Nous ne régnons sur eux que pour les soulager.

Le censeur Suard, quoique devinant juste dans ses objections, n’avait pas trop osé exercer ses ciseaux sur un écolier protégé par la reine ; puis il y avait des compensations, et, sans aucun pressentiment de l’avenir, on battait des mains à ces mots de Méléagre venant mourir auprès de sa mère :

Périsse comme moi tout mortel téméraire
Qui porte sur son prince une main sanguinaire.

La pièce fut bien accueillie ; néanmoins M. Lemercier, par un sentiment délicat de pudeur littéraire, qui ne voulait pas ramener le public à l’essai d’un tout jeune homme, retira sa tragédie le lendemain, et ne la fit jamais imprimer, non plus que les autres pièces qui se succédèrent jusqu’à l’Agamemnon.

La critique traita en général ce début avec bienveillance : l’abbé Aubert, le Geoffroy d’alors, dont on prisait fort les articles de théâtre, en porta le plus favorable jugement dans les Petites Affiches, et le Mercure, bien qu’il trouvât le style de la pièce « jeune comme son auteur, » loua extrêmement l’énergie et l’imagination qui s’y décelaient.

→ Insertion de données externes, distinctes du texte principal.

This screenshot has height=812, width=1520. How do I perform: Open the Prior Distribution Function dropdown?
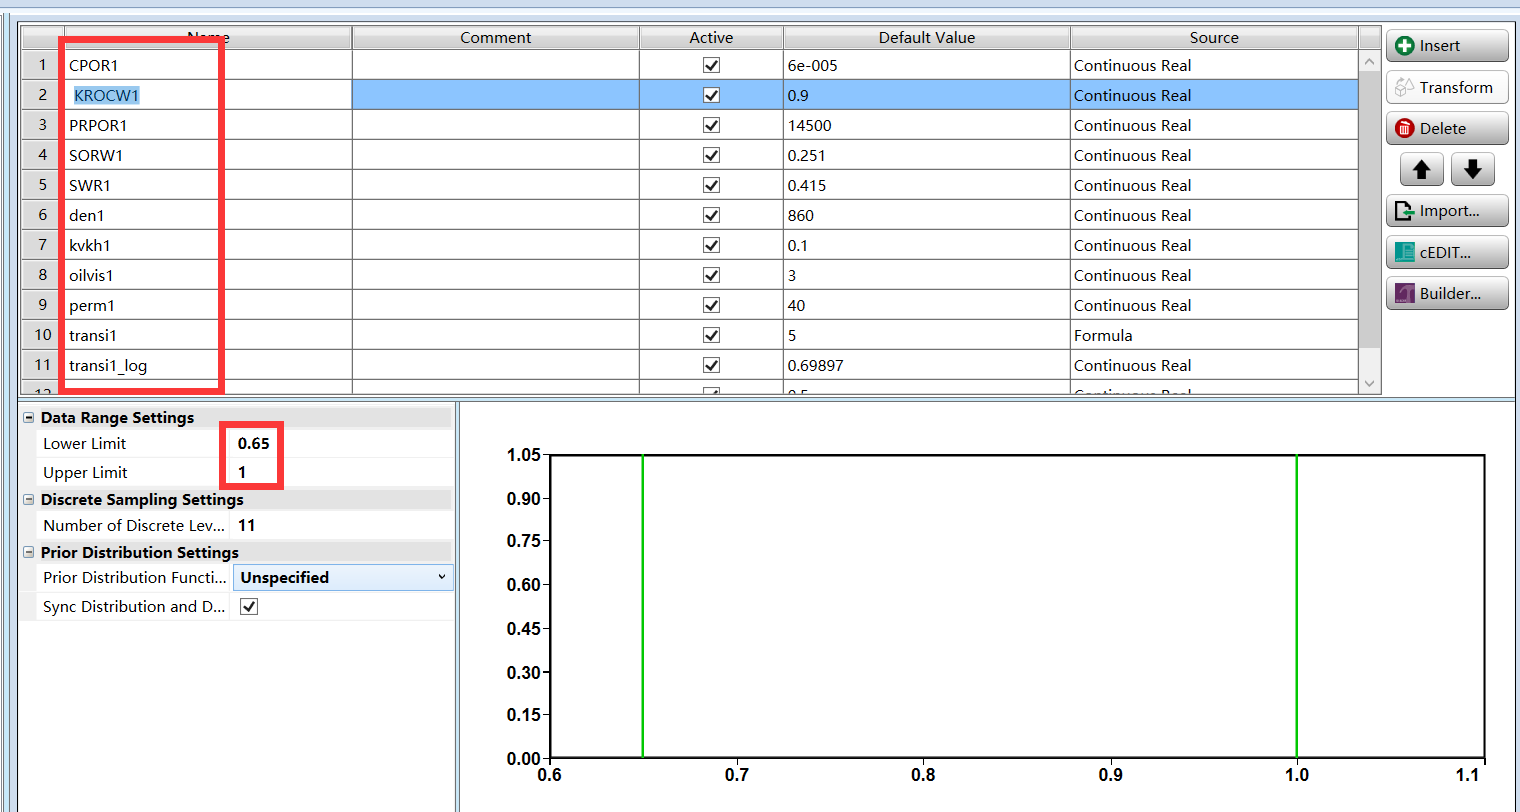coord(342,578)
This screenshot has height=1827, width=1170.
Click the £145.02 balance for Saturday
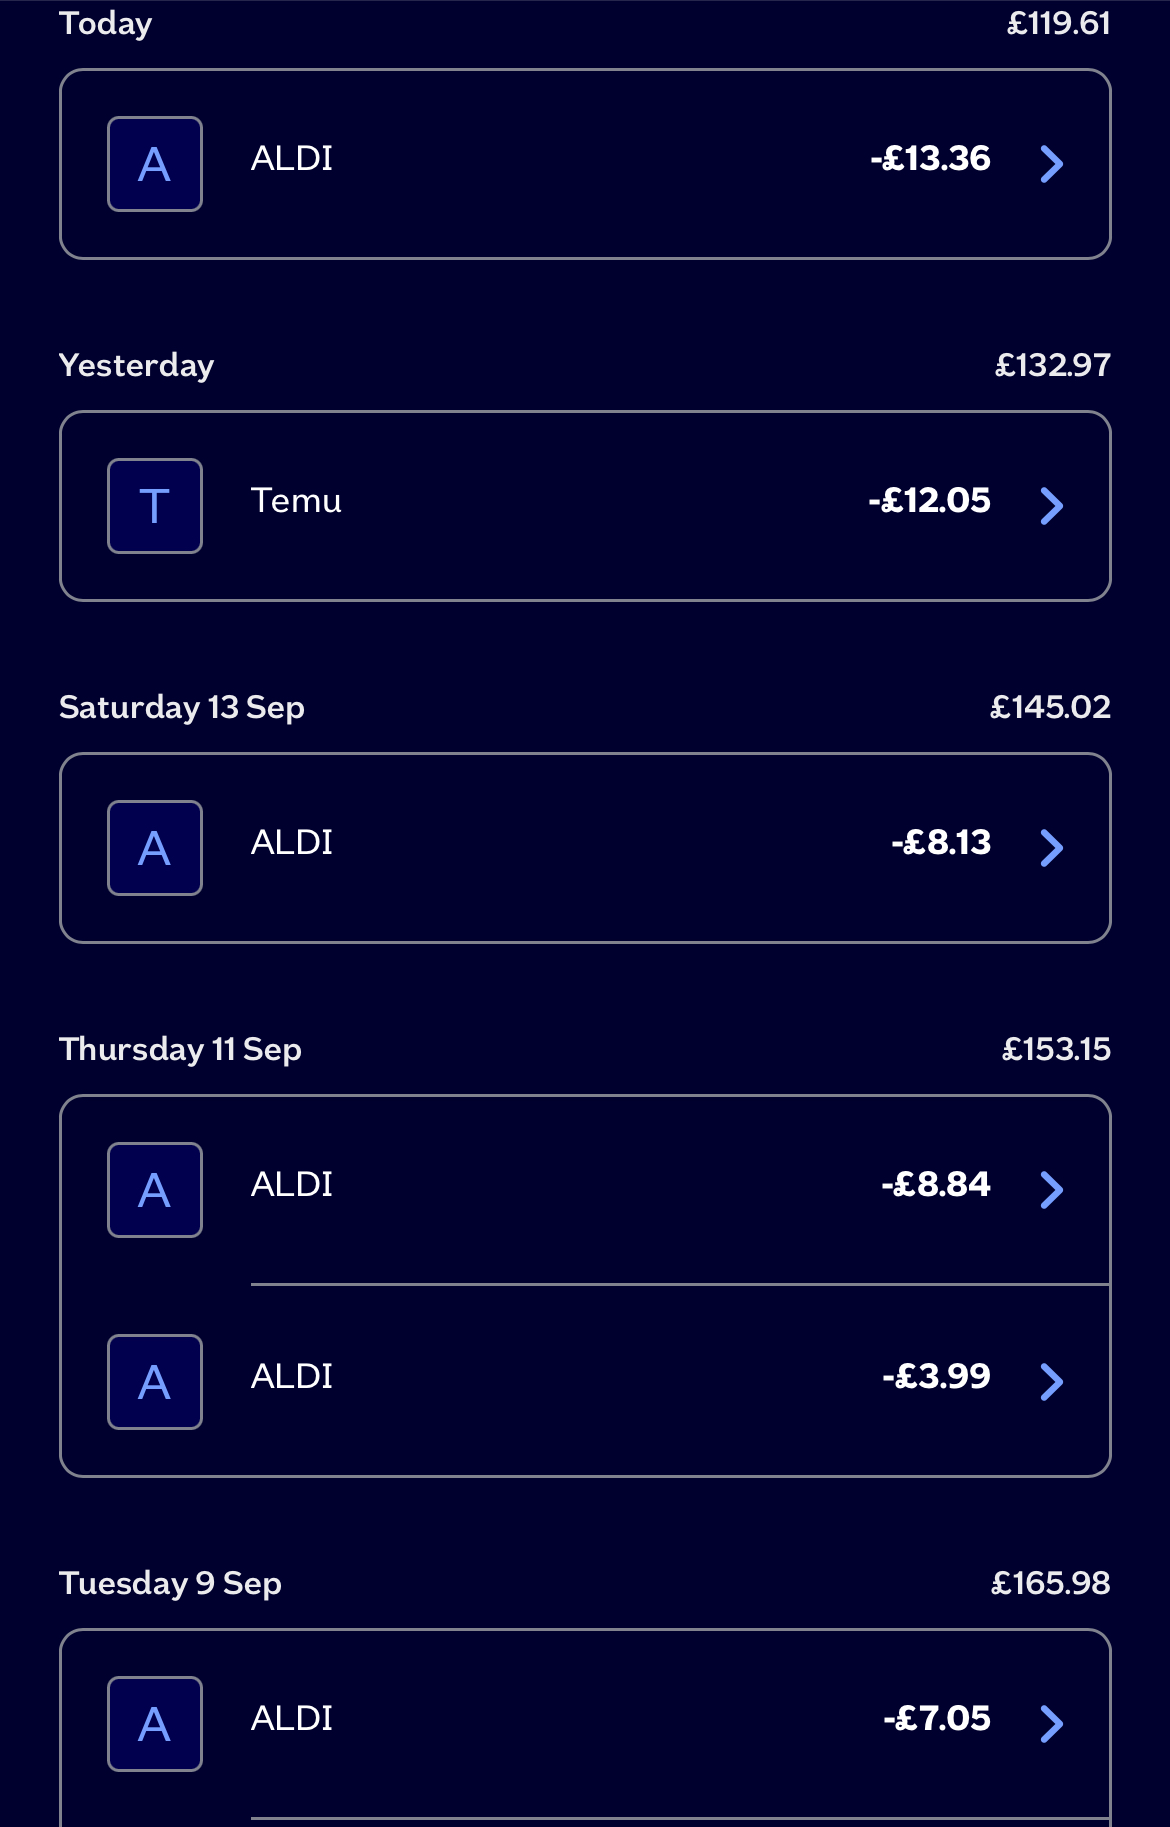pos(1050,707)
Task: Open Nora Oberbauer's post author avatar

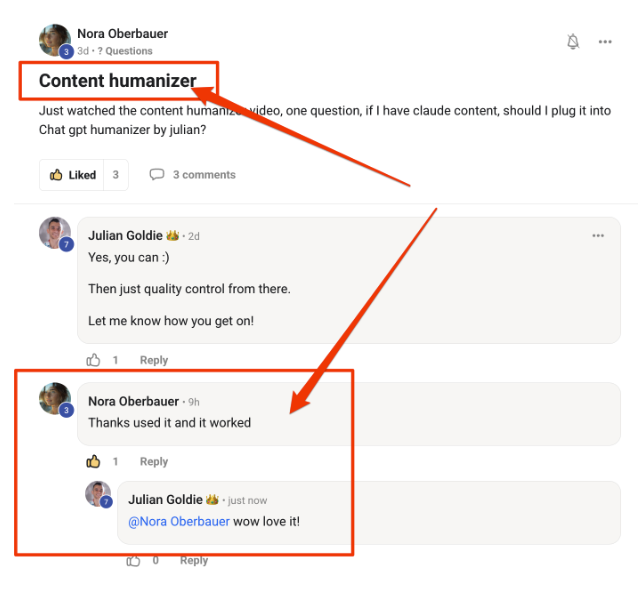Action: [x=54, y=40]
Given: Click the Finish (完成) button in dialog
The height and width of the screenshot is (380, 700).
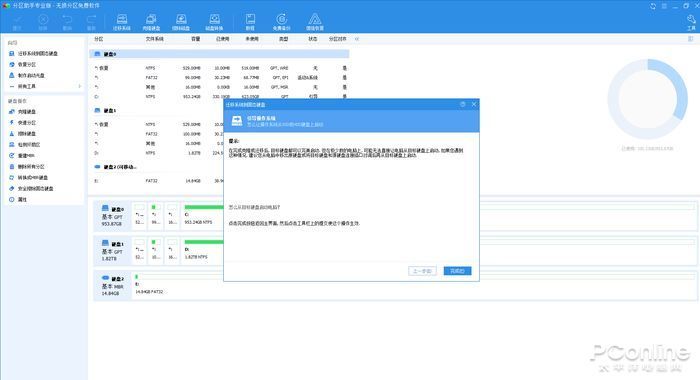Looking at the screenshot, I should [457, 271].
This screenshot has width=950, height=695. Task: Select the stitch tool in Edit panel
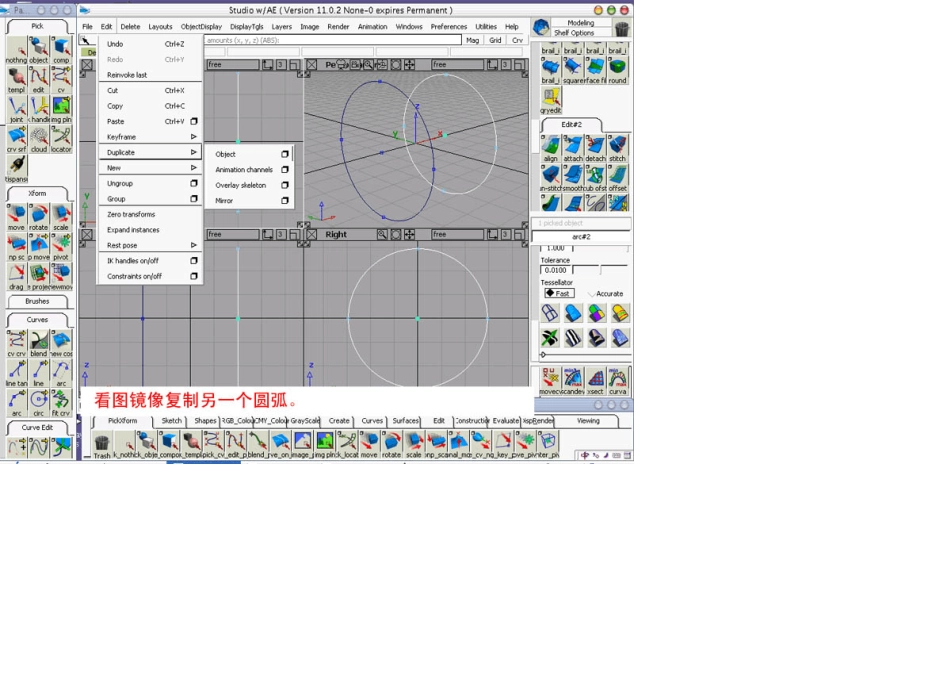click(617, 147)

Grimm, de ce ton demi-dédaigneux et sardonique qui plaisait tant à Mme d’Épinay, loua M. Lemercier du bout des lèvres. Quant à La Harpe, que ses chutes rendaient fort ombrageux et morose à l’égard des débutans, il prononça d’un ton doctoral l’arrêt suivant : « Malgré l’indulgence que réclamait l’âge de l’auteur, le public n’a pas paru trouver en lui matière à encouragement. » C’était là une de ces assertions tranchantes, comme on ne s’en permet que trop dans les pronostics littéraires.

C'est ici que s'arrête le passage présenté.